I throw left handed.

I get pain in my left elbow from throwing footballs too long, throwing baseball/softball too long, dips, and barbell bench press. Pretty much no other activities give me problems. Except, if I barbell bench at the beginning of the workout, certain other exercises (pull ups) can cause it to flare up the rest of the workout.

I have a pretty clean diet and take plenty of fish oil for inflammation.

Any ideas for getting rid of this? It has plagued me my whole life with baseball/football… been lifting for 2 years now and it’s recently come up during benching.

http://well.blogs.nytimes.com/2009/08/2 … -elbow/?em

EXcept… just be aware that your problem may not be tennis elbow. Still, eccentric only movements seem to be the go.

there are some bands that you can put around your forearm i think… i know a few guys at the gym who use it and swear by them… also some tennis players in high school i knew used to wear them

The straps work, any decent pharmacy or sports store should have them. It is generally a shock related injury, so check your form inwhatever sport you do. This injury is the reason why in baseball, kids are almost forbidden to throw curve balls.

My last tennis elbow woe came as a result of a construction joint stress related injury. It took quite a while to completely heal and I had to totally rest it for a solid 3 weeks.

BG

I have it in both of my elbows and it pretty much sucks.

This probably isn’t recommended, and you will want to consult your doctor before you do this and nothing else has helped, but get a cortisone shot; rest the arm for a few weeks; then ease your way back into lifting. If you do it right the first time, there should be no need to get the shot again.

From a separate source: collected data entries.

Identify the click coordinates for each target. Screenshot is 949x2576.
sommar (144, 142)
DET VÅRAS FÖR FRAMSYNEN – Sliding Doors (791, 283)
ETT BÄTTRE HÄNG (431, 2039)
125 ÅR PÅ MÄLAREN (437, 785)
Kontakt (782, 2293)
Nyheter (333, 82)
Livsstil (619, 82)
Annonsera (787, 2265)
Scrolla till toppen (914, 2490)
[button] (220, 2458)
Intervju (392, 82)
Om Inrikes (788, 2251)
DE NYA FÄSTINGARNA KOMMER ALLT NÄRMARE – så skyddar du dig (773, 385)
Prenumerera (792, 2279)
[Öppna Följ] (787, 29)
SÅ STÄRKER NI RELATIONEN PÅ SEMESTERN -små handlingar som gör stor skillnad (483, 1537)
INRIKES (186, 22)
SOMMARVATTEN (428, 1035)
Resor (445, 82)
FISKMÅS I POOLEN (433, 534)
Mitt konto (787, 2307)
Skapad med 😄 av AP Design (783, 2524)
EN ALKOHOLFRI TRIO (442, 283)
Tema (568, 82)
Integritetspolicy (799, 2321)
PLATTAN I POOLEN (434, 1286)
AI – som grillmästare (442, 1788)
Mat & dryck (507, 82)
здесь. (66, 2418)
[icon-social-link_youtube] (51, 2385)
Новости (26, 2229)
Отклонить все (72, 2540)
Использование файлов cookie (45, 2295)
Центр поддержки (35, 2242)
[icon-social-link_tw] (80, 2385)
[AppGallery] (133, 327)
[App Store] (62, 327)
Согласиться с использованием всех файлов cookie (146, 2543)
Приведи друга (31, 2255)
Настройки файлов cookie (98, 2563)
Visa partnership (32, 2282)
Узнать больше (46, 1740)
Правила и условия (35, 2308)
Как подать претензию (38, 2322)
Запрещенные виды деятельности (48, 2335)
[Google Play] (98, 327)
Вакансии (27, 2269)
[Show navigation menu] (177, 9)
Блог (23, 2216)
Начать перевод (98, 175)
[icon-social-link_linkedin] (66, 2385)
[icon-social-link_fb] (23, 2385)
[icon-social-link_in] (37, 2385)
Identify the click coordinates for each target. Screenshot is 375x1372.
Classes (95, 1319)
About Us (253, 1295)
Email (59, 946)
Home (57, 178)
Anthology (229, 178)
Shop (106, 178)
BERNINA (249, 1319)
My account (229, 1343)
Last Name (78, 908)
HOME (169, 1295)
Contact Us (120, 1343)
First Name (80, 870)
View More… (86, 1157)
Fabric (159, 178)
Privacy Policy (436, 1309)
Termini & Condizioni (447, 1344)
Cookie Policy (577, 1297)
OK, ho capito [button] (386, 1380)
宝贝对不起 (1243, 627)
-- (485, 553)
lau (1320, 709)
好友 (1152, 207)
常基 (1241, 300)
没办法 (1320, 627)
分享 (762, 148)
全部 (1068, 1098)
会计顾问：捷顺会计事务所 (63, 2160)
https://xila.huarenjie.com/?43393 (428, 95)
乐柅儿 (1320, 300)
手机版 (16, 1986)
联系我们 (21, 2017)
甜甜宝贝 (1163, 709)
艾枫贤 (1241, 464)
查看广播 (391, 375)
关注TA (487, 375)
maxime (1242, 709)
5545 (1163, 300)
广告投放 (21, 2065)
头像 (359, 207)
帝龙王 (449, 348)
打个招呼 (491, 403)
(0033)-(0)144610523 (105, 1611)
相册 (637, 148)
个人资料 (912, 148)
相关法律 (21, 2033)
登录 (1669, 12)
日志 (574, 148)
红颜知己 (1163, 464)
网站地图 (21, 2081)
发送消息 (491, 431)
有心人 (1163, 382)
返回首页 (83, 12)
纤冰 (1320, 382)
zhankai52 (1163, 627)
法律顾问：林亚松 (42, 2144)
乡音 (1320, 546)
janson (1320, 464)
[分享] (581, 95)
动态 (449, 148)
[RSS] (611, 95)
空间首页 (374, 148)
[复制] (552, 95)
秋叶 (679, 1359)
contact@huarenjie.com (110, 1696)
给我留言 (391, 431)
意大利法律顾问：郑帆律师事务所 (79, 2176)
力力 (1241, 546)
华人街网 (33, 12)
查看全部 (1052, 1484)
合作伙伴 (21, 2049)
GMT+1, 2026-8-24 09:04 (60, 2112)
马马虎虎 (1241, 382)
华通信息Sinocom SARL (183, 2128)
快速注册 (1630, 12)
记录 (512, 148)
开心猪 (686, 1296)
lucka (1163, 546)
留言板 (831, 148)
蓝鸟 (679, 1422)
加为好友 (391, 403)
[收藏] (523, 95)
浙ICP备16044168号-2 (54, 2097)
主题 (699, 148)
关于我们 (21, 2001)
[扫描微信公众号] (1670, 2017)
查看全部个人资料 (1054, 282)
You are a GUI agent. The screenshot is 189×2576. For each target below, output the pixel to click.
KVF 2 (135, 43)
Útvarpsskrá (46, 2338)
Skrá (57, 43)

Increasing flexibility with the forearm muscles and doing stretching exercises for the forearm really helped to where I can manage the pain. Warming up the arms before I lift or play hockey keeps the pain to a minimum. If it bothers me I will ice it down and take some aleve.

The straps do work, but it only masks the problem.

My doctor advised me to lift with less weight and do more reps instead of more weight and less reps. I pretty much ignored that, but it does help with certain lifts. For me, it flares up while doing barbell flat bench press. Incline doesn’t seem to hurt as much, but I use less weight on incline than flat. It kind of sucks when it is painful to try and bench 215 lbs. I’m just glad for the hammer strength bench press and dumbells.

I’ve been experimenting with having a looser grip while benching. It does seem to help a bit, but I don’t feel comfortable on a flat bench with a loose grip around the bar, so I only do it on the hammer strength press.